Des sous-officiers entrèrent, auxquels le vicomte donna ses ordres. Et quand tous se furent retirés, Hirata Takamori prit le pinceau, et traça sur deux pages de son bloc-notes plusieurs centaines de caractères bien calligraphiés.

—Excusez-moi,—dit-il encore,—mais tout cela avait son importance.

Il arracha les deux feuilles du bloc-notes et les tendit à l'enseigne.

—Ceci, d'ailleurs, est pour vous ... si vous daignez me faire la grâce d'être l'exécuteur de mes dernières volontés.

Surpris, l'enseigne regarda son chef.

—Oui,—dit Hirata Takamori.—Je vais, Narimasa, me tuer tout à l'heure. Et je vous serai très obligé, à vous qui êtes d'une très noble famille de bons samouraïs, de bien vouloir m'assister dans mon karakiri.

Le jeune officier ne s'étonna plus, et n'eut garde de poser aucune question discourtoise.

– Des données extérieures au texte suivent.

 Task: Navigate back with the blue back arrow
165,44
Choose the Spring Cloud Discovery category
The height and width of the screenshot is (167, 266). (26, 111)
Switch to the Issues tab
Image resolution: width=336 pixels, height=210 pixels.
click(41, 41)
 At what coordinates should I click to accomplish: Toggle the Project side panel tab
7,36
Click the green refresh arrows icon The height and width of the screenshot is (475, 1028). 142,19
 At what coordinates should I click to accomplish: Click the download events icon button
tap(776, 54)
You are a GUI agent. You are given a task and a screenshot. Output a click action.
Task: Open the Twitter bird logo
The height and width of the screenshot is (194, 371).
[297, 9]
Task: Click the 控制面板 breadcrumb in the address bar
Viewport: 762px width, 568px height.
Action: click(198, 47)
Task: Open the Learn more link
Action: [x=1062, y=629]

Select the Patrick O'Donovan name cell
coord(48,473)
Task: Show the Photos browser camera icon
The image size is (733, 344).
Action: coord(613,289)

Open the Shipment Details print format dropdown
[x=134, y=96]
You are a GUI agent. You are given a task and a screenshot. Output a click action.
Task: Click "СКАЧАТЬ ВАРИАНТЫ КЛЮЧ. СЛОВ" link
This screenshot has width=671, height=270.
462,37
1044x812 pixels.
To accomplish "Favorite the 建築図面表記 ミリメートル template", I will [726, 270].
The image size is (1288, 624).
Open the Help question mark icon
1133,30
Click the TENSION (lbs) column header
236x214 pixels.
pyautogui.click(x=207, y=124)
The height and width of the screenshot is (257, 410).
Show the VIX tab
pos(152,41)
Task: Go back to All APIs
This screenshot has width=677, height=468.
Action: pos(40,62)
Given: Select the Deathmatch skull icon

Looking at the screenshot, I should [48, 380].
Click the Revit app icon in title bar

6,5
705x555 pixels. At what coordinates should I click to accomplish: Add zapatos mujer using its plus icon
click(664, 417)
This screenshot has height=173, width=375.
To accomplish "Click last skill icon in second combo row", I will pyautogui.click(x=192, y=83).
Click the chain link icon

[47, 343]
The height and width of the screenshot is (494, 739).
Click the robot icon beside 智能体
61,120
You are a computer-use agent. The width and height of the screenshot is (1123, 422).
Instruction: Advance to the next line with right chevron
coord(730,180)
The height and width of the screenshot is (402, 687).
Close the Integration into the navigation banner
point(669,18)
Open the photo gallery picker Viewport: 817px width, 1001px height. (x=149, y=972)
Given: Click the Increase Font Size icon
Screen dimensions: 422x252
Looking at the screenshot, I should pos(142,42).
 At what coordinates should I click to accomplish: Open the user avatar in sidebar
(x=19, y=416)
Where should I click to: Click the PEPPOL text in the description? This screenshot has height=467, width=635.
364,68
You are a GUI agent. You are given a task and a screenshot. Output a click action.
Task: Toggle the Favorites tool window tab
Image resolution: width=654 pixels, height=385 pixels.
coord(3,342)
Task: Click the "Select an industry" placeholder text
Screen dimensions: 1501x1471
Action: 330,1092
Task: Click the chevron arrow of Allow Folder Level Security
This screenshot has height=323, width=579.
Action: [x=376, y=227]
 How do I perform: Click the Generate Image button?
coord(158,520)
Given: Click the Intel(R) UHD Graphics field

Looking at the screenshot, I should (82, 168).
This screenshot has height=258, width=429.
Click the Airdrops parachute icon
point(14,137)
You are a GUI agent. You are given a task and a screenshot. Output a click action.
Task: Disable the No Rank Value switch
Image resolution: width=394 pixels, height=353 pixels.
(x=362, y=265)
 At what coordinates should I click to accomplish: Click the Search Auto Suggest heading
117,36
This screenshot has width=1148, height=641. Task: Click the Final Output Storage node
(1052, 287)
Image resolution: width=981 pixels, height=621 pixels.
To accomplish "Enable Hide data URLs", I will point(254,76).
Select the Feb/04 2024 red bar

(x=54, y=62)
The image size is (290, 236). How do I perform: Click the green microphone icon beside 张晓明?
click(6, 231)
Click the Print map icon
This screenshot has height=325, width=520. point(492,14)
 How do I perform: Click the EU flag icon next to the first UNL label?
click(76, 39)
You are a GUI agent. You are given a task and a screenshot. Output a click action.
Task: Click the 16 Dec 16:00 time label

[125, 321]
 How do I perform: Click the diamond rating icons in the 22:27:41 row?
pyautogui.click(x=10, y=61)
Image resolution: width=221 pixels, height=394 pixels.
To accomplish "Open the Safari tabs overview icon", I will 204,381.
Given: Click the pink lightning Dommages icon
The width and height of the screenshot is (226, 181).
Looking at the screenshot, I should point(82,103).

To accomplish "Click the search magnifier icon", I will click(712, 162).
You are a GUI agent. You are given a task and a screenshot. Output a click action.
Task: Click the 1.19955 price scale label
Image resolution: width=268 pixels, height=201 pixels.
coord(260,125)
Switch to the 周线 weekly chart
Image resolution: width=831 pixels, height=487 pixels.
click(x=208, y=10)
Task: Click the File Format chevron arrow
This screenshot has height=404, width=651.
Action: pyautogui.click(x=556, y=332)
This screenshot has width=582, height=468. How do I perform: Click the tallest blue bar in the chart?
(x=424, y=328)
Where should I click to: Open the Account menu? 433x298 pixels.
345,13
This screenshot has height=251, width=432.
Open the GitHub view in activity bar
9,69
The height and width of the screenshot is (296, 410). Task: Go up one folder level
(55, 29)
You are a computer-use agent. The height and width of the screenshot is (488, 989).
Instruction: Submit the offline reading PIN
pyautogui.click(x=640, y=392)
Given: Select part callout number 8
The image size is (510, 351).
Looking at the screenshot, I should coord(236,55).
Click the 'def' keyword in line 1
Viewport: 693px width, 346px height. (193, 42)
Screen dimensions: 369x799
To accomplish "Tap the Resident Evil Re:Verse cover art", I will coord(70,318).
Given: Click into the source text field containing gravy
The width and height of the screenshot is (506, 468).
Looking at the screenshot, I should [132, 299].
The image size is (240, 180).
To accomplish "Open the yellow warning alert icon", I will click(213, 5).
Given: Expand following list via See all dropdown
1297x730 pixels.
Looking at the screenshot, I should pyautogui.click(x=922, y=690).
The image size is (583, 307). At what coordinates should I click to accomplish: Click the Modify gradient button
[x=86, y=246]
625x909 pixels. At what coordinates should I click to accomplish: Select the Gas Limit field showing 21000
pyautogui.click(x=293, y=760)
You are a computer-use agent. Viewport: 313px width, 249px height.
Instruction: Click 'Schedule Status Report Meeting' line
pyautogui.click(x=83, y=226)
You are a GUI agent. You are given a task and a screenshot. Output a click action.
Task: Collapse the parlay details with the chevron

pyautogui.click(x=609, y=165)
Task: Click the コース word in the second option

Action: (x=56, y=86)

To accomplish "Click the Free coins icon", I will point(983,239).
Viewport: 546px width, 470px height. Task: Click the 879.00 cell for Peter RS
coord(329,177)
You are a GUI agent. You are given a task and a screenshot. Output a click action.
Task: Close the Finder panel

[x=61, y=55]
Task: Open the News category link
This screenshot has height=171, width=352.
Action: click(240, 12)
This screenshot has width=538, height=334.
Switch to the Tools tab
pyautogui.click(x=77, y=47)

—C'est un honneur illustre que vous faites à moi et à tous mes ancêtres,—dit-il simplement.—Je suis très heureux d'être à même de vous servir.

—Voici mon sabre.—dit Hirata.

Il avait dégainé d'un fourreau de laque une splendide lame ancienne, dont la garde était de fer forgé en forme de feuilles de chêne. Il enveloppa cette lame d'un papier de soie, et la tendit à l'enseigne Narimasa.

Je suis à votre disposition, respectueusement, dit l'enseigne en prenant le sabre.

Hirata Takamori s'agenouilla en face de son hôte, et parla selon la politesse:

—Narimasa, puisque vous daignez me servir de second en cette cérémonie, il convient que vous connaissiez ma raison. Ce matin, au cours d'une conversation que le marquis Yorisaka m'avait fait l'honneur de m'accorder, mon intelligence infirme m'a fait prononcer diverses paroles, que ce soir, j'estime avoir été inconvenantes. Il est, je crois, préférable que ces paroles soient effacées.

—Je ne vous contredirai point, si vous en jugez ainsi.

—Aurez-vous donc la bonté d'attendre que j'aie tout préparé pour ce qui nous reste à faire?

—Ainsi ferai-je, très honorablement.

Une sorte de cabinet de toilette était attenant à la chambre. Le vicomte Hirata y passa pour revêtir le costume obligatoire, immuablement fixé par les rites.

Il revint.

—En vérité,—dit-il,—je suis confus, et vous poussez très loin la complaisance.

—Je fais à peine ce que je dois,—dit Narimasa.

Le vicomte Hirata s'était agenouillé de nouveau près de son hôte. Il tenait maintenant dans sa main droite un poignard enveloppé de papier de soie, comme le sabre. Il sourit:

—Ce m'est une grande joie de pouvoir aujourd'hui mourir à mon gré,—dit-il.—Notre victoire est si complète que l'empire peut aisément se passer d'un de ses sujets, et surtout du moins utile.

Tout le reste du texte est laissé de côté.